Our results also revealed a significant association between PROK-1 and CAPO. Mechanistically, PROK-1 influences endothelial proliferation and vascular remodeling through specific PROK receptors, and its expression is enhanced under hypoxic conditions (23, 24). These pathways may explain how elevated PROK-1 levels contribute to placental insufficiency and adverse fetal outcomes or may reflect the hypoxia present in palcenta and supplying vessels in existing PE. Due to the observational nature of our study, causal inference cannot be established. Further prospective, mechanistic and longitudinal research is required to determine whether PROK-1 acts as a driver of pathology or as a compensatory response to placental hypoxia.
From a diagnostic perspective, PROK-1 demonstrated moderate accuracy for distinguishing PE from normal pregnancy (AUC =0.721) and fair ability to predict severe disease and CAPO. Although its independent diagnostic performance remains limited, PROK-1 may enhance accuracy as part of a multimarker panel. Current evidence supports the utility of angiogenic factors, such as soluble fms-like tyrosine kinase-1 (sFlt-1) and placental growth factor (PlGF) in PE prediction and monitoring (8, 25). The combination of a high sFlt-1/PlGF ratio with other emerging angiogenic markers, including PROK-1, could potentially improve predictive accuracy and clinical decision-making.

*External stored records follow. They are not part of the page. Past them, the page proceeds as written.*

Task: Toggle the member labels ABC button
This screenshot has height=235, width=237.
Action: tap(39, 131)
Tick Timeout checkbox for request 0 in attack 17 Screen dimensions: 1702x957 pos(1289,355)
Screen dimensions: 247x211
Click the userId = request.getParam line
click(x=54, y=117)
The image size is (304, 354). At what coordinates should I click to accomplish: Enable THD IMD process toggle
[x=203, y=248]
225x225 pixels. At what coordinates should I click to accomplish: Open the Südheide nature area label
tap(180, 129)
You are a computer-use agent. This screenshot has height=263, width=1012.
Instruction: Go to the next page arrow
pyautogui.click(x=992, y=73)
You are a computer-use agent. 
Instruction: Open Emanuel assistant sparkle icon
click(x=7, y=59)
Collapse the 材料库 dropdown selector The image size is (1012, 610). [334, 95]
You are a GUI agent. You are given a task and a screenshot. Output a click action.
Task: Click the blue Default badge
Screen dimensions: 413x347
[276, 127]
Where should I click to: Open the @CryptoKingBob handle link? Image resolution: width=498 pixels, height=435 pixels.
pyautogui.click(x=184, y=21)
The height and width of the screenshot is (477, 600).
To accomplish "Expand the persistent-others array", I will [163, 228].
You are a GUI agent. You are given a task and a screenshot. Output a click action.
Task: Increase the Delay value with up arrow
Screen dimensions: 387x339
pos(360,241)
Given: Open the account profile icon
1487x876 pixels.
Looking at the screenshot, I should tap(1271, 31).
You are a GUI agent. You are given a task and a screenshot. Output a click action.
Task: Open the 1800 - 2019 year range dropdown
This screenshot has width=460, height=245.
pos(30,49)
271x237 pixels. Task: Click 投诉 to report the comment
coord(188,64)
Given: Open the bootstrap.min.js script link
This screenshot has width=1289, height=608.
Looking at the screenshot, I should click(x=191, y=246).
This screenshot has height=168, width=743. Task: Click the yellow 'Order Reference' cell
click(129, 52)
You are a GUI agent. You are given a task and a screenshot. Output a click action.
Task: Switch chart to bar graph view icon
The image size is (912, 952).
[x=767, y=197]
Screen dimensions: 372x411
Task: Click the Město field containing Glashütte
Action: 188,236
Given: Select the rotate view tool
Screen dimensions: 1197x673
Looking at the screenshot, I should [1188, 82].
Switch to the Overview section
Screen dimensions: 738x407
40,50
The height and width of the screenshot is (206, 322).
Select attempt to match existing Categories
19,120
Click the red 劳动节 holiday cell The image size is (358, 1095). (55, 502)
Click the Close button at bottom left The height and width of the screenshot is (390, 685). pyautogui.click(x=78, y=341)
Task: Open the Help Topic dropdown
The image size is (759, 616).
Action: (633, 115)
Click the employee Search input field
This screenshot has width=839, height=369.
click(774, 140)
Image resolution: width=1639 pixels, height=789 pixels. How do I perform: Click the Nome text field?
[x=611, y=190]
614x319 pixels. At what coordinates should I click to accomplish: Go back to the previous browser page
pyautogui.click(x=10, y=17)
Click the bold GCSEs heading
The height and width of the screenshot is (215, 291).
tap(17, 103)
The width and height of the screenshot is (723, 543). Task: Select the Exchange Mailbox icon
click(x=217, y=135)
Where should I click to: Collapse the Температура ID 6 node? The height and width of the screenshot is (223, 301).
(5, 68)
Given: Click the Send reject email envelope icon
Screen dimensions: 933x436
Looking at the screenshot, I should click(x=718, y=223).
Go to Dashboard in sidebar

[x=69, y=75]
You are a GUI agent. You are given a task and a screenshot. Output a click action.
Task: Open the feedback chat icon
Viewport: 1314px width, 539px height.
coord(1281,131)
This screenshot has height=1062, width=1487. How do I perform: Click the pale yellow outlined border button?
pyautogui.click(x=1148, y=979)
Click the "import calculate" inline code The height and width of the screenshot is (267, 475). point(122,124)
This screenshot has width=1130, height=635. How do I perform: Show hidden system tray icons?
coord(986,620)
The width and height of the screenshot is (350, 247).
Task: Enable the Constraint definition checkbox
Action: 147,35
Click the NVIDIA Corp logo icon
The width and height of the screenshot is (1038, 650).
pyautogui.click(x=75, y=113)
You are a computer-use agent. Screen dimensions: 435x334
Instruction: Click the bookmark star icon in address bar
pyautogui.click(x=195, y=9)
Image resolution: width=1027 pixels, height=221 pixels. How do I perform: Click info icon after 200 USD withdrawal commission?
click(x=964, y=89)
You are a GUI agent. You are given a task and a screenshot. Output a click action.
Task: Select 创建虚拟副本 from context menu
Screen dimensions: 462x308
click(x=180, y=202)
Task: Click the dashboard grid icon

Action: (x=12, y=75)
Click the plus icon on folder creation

These findings highlight the potential role of PROK-1 as an adjunctive biomarker that may contribute to earlier risk stratification and improved clinical decision-making in pregnancies at risk for PE.
Study limitations
A key strength of our study lies in its prospective design and well-matched control group. Inclusion of both early- and LO-PE subtypes allowed subgroup comparisons and yielded consistent results across gestational stages. Moreover, beyond evaluating diagnostic potential, we also assessed PROK-1’s association with disease severity and neonatal outcomes which added a prognostic dimension rarely explored in prior studies. Nonetheless, specific limits must be recognized. The study sample was modest and sourced from a single center, constraining generalizability. Serum PROK-1 levels were measured only at the time of diagnosis, preventing evaluation of temporal trends or early predictive value. Furthermore, given that PROK-1 alone provided only moderate diagnostic strength, it should likely be interpreted alongside other biochemical and clinical markers rather than as a stand-alone test.
Conclusion
Maternal serum PROK-1 levels were significantly elevated in pregnancies complicated by diagnosed PE and correlated with both disease severity and adverse perinatal outcomes. Although, diagnostic performance in isolation was moderate, PROK-1 may serve as a complementary marker when combined with established angiogenic biomarkers, such as sFlt-1 and PlGF. Integrating PROK-1 into multimarker predictive models may enhance the early identification and risk stratification of PE. Future multicenter and longitudinal studies with early gestational sampling that continues throughout pregnancy until delivery are needed to confirm clinical applicability and temporal changes throughout pregnancy, both normal and when affected by PE. This information would help to clarify whether elevated PROK-1 represents a causal factor or a secondary response to placental dysfunction.